Deploymets scaled down very quickly despite low maxDisruption

Question

Deploymets scaled down very quickly despite low maxDisruption

michael-careplanner opened this issue 3 years ago · 20 comments

michael-careplanner commented 3 years ago

We have several deployments scaled by WPA on fairly spiky queues. In order to limit how spiky our scale downs are we set maxDisruption to a low value.

However we still see scale downs happening very quicky. Looking at the logs, it seems WPA is taking scaling decisions several times a second. For example in once instance, despite having a maxDisruption set to 1% we saw a deployment scale from 53 replicas to 30 replicas in 5 seconds.
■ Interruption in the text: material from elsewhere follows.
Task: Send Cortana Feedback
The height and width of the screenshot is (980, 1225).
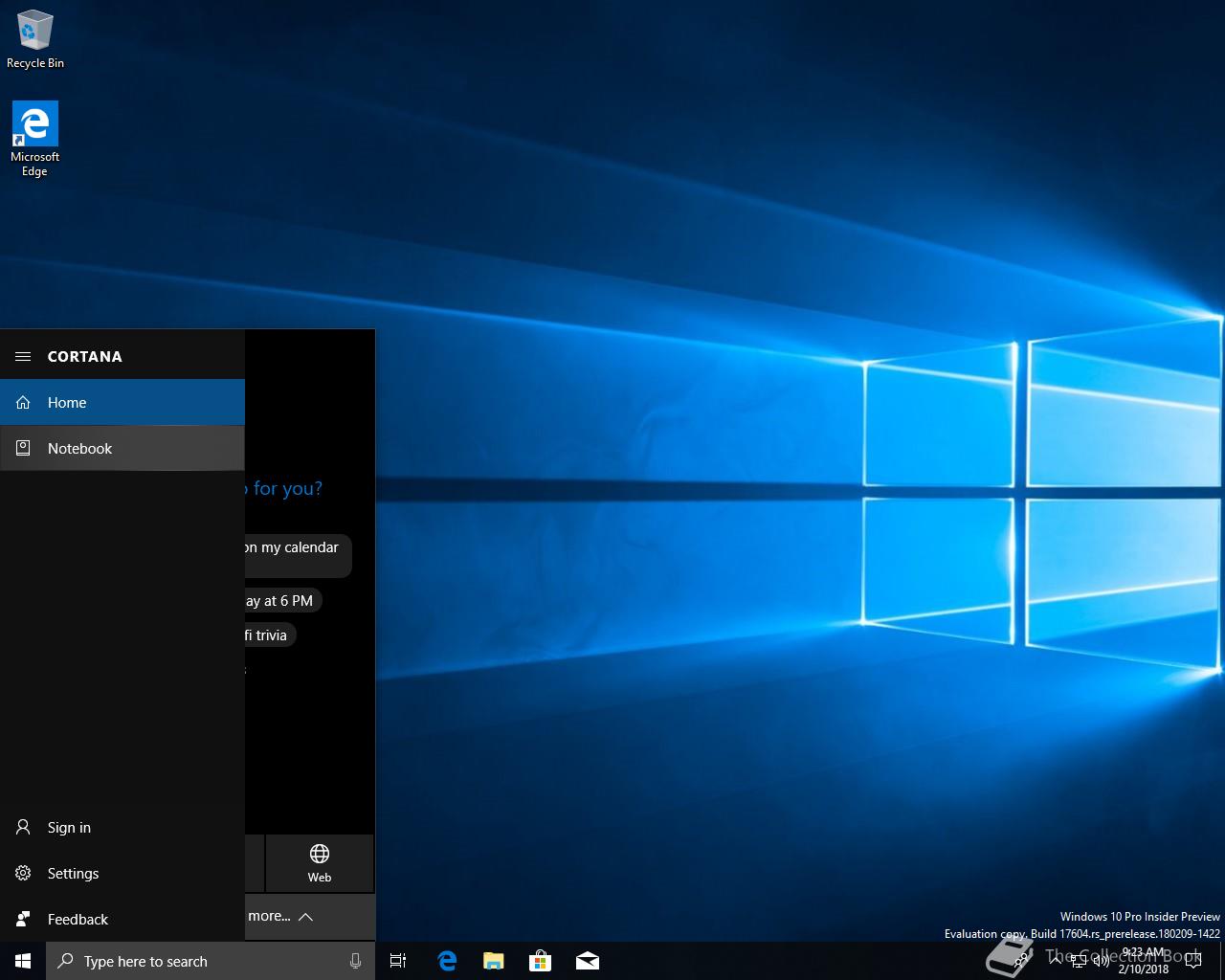Action: point(77,920)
Each time the deployment was decreased by 1 replica (so obeying the maxDisruption value set) but WPA made 26 individual scaling decisions in those 5 seconds.

I think a (possibly configurable) cooldown needs adding after a scaling decision, so that fast scale downs can be prevented by setting a low maxDisruption.

Answer 1 · 2022-01-22T09:44:47.000Z

Specifying the secondsToProcessOneJob will help here.

WPA will keep your minReplicas based on the RPM on the queue if secondsToProcessOneJob is specified.

Basically this is the logic, code:

workersBasedOnMessagesSent := int32(math.Ceil((secondsToProcessOneJob * messagesSentPerMinute) / 60))
if workersBasedOnMessagesSent > minWorkers {
return workersBasedOnMessagesSent
}

return minWorkers

messageSentPerMinute in SQS is avg number of msg sent in 1 minute, code.
minWorkers is the replicas you have specified as min in WPA spec. kubectl edit wpa
secondsToProcessOneJob is what you specify

Can you try this and let us know if this helps?

Answer 2 · 2022-02-03T21:17:01.000Z

@michael-careplanner I think the resync-period configuration is set to a very low value(like 200ms) which would explain the rapid scaling decisions. The default value is 20 seconds which works well for us. Please confirm if this is the case and if so is there any particular reason for setting it to a value lower than 20 seconds? Scaling up from 0 is anyways instantaneous due to the long-polling logic and I can't figure out another use-case for setting a small value for resync-period.

Answer 3 · 2022-02-04T08:19:14.000Z

@justjkk Looking at our config resync-period is actually being set to 40, up from the default of 20. Agreed that having it set to a very low value doesn't make too much sense, but looks like that isn't the case in our config.

@alok87 Thanks for your reply. I am planning to look at secondsToProcessOneJob at some point, but I feel like that's a separate issue to this. I still don't think WPA should be making scale down decisions so close together, especially given the resync period we've set.

Answer 4 · 2022-02-04T08:23:18.000Z

Possible to share the log the WPA for a particular queue with -v=4 verbosity? will help in debugging.

Answer 5 · 2022-02-04T08:54:40.000Z

wpa-rapid-scale-down.log

Not sure if this is a large enough snippet of logs but it does show the rapid scale down.

Answer 6 · 2022-02-04T09:41:57.000Z

Resync-period is not being respected. I see the control loop executing every 200ms, instead of 20second.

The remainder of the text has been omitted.